Why Should You Integrate Your Applications?

Application integration reduces the time to develop new applications because you offload the business logic to secure applications to Oracle Identity Cloud Service. This logic includes securing your users, protecting the resources within the applications, and enabling users to access your applications through single sign-on (SSO). Integrating your applications with Oracle Identity Cloud Service provides the user with a seamless experience. Because of SSO, the user doesn't have to remember different IDs and passwords for each application. When your applications are integrated with Oracle Identity Cloud Service, your administrative overhead is reduced greatly because you can manage the policies and users for your applications from one central place. From a compliance perspective, Oracle Identity Cloud Service provides you with a single location where you can manage the access that your users have to your applications.

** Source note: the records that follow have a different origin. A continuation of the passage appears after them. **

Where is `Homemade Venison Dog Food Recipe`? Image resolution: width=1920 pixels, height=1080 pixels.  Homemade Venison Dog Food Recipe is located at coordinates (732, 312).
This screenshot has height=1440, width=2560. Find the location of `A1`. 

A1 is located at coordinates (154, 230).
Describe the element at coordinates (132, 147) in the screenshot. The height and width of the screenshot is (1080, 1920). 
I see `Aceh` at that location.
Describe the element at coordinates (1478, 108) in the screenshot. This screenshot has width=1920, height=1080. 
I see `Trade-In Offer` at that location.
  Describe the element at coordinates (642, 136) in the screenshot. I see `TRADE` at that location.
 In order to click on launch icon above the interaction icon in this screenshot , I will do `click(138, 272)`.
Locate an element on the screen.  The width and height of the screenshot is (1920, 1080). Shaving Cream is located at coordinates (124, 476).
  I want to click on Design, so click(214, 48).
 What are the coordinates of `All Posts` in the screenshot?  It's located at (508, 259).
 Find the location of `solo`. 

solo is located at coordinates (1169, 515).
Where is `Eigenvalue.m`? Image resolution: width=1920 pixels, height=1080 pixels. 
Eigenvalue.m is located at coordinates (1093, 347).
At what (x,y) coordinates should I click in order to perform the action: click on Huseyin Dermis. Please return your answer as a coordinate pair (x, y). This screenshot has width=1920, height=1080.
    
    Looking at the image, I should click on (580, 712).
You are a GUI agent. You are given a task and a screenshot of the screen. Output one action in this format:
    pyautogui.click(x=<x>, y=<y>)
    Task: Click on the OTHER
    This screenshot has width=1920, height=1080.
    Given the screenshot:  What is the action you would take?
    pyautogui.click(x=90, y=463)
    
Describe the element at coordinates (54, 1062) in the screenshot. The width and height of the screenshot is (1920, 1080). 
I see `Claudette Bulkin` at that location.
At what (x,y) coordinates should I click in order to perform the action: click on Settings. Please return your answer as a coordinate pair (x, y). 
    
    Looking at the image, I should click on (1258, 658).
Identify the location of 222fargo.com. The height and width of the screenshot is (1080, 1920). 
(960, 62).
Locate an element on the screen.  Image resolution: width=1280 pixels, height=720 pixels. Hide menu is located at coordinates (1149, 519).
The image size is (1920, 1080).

As part of application integration, Oracle Identity Cloud Service is commonly used as either an identity provider or a service provider for applications. An identity provider, known as an Identity Assertion provider, provides identifiers for users who want to interact with Oracle Identity Cloud Service using a website that's external to Oracle Identity Cloud Service. A service provider is a website that hosts applications. You can enable an identity provider and define one or more service providers. Your users can then access the applications hosted by the service providers directly from the identity provider.

For example, a website can allow users to log in to Oracle Identity Cloud Service with their Google credentials. Google acts as the identity provider and Oracle Identity Cloud Service functions as the service provider. Google verifies that the user is an authorized user and returns information to Oracle Identity Cloud Service (for example, the user name and the email address of the user, if the email address differs from the user name).

Some applications may require a user account to exist in their local identity store before the user can sign in to access these applications.

When users aren't created in Oracle Identity Cloud Service or imported into Oracle Identity Cloud Service from a flat file, they need to be synchronized from an authoritative source, such as an HR application or a corporate LDAP directory. For this scenario, the authoritative source and the application have to be integrated with Oracle Identity Cloud Service for provisioning and synchronization purposes.